» Requirement:
Scanning the entries below, copy every line that contains the word "header".

Stored data entries
------------------------------------------------------------

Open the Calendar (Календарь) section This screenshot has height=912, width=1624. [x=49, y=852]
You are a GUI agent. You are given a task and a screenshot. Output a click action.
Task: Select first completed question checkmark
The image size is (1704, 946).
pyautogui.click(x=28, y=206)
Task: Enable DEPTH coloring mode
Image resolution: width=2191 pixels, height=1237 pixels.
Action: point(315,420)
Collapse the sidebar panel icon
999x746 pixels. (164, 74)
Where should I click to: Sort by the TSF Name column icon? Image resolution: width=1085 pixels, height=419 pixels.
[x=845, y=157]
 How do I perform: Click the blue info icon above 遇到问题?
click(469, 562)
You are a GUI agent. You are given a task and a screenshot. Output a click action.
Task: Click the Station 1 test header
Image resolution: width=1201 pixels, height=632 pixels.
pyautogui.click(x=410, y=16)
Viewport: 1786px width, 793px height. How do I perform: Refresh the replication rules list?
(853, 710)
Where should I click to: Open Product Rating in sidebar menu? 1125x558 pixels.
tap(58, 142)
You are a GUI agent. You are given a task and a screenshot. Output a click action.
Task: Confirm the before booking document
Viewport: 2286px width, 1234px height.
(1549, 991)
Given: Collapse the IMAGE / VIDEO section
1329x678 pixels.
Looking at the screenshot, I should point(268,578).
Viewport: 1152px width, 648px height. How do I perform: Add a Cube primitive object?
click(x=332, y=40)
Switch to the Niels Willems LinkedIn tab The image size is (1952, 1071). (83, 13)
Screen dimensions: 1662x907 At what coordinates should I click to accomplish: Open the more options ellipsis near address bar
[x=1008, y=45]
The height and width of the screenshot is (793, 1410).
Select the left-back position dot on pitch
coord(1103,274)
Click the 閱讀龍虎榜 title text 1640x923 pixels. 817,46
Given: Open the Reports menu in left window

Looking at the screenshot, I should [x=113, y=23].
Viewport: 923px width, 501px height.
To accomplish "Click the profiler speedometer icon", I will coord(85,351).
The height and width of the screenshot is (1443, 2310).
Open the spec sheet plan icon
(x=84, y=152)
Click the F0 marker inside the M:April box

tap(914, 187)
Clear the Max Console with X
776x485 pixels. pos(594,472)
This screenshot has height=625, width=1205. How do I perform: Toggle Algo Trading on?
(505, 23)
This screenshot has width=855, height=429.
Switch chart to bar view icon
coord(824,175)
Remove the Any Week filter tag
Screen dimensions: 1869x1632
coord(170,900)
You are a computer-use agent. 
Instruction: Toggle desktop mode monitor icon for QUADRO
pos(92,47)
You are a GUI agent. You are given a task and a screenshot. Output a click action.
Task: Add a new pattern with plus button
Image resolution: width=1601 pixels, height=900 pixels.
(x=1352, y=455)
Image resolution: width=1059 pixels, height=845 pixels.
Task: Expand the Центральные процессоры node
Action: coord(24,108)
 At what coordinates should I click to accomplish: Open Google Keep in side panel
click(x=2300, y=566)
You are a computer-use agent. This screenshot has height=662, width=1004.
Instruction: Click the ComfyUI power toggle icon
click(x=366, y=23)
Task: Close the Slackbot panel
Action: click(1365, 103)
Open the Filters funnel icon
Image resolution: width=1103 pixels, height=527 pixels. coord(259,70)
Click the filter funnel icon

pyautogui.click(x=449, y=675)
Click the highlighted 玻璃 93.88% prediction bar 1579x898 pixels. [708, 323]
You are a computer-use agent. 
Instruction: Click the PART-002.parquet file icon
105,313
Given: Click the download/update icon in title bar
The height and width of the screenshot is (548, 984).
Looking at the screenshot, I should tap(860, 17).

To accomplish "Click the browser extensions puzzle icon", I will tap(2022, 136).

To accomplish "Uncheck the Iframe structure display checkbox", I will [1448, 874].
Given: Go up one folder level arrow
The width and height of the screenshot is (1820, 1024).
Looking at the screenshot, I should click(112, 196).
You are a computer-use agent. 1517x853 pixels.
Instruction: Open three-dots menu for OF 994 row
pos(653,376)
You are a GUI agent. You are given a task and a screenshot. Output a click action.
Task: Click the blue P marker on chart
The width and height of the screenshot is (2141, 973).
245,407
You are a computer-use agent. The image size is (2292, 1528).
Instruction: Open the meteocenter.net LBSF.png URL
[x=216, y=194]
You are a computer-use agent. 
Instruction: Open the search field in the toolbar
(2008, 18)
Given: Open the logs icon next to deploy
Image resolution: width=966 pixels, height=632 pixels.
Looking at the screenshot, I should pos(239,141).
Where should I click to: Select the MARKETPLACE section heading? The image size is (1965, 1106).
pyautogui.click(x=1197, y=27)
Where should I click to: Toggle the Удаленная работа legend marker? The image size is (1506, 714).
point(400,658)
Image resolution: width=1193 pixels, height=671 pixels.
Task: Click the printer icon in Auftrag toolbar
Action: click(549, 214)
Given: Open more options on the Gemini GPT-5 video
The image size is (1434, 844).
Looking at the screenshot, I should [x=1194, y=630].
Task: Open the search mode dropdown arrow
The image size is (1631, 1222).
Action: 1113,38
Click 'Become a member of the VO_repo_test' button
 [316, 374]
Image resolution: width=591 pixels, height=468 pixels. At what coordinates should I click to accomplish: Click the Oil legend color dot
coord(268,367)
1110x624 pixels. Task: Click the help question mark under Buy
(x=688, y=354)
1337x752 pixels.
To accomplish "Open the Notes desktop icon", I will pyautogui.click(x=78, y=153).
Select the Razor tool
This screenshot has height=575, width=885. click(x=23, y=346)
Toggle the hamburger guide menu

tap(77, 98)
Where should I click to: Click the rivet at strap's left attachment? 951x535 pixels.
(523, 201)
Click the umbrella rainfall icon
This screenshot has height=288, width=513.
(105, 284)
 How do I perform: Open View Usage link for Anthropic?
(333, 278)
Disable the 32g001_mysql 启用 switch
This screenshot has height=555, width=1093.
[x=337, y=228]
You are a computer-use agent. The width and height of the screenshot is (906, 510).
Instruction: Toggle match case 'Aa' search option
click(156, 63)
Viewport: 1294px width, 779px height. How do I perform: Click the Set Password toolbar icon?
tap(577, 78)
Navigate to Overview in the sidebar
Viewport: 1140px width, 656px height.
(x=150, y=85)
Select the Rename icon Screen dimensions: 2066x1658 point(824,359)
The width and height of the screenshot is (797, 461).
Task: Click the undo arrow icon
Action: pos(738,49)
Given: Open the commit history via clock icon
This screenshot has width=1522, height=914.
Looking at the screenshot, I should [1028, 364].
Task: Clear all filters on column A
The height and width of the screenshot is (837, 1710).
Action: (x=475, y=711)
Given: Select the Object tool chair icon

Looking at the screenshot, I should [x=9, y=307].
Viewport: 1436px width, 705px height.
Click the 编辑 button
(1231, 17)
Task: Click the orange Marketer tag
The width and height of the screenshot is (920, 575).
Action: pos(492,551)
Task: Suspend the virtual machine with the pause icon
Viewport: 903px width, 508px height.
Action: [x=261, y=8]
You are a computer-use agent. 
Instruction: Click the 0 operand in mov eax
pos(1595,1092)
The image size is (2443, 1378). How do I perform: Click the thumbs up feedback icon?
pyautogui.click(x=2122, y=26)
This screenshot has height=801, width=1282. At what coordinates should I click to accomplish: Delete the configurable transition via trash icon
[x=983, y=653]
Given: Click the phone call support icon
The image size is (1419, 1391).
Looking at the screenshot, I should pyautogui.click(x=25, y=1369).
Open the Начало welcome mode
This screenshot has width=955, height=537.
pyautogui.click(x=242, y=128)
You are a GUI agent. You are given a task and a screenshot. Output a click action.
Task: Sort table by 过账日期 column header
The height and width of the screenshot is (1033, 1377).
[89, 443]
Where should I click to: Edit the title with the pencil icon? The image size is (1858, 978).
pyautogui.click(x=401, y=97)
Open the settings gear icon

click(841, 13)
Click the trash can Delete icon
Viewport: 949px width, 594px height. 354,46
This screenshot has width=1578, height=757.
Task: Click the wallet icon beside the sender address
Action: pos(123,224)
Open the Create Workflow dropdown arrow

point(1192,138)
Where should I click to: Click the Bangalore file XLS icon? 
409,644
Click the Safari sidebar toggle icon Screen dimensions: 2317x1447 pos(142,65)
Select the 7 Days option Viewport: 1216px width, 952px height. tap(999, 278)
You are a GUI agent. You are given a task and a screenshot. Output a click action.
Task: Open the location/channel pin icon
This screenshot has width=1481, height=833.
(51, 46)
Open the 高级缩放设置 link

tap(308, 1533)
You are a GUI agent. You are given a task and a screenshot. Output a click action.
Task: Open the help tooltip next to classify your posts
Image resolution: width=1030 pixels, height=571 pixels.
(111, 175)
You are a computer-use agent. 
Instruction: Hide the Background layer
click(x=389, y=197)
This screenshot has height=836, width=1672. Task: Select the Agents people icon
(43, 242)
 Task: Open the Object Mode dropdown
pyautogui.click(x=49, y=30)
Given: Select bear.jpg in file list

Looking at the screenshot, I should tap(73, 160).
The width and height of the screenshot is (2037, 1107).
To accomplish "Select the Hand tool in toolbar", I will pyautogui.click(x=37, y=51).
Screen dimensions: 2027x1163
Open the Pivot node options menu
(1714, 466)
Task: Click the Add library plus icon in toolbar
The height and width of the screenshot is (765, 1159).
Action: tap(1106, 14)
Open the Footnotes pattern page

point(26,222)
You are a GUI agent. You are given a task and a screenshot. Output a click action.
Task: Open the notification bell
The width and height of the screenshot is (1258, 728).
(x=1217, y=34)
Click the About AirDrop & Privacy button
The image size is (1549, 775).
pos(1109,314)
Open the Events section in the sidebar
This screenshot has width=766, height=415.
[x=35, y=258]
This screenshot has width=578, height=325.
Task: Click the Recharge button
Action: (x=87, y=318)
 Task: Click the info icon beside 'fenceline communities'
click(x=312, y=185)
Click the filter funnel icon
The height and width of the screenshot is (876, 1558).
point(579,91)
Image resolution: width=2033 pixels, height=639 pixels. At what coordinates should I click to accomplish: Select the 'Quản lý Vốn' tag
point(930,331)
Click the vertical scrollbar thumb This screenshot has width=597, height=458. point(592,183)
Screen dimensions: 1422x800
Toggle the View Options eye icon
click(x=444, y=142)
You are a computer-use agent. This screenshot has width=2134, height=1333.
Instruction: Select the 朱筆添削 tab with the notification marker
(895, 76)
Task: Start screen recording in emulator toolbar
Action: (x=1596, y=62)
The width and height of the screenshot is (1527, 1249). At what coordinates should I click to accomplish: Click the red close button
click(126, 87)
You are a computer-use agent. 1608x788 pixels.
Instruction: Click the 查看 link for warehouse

------------------------------------------------------------

» Expected output:
Task: Click the Station 1 test header
Task: Sort table by 过账日期 column header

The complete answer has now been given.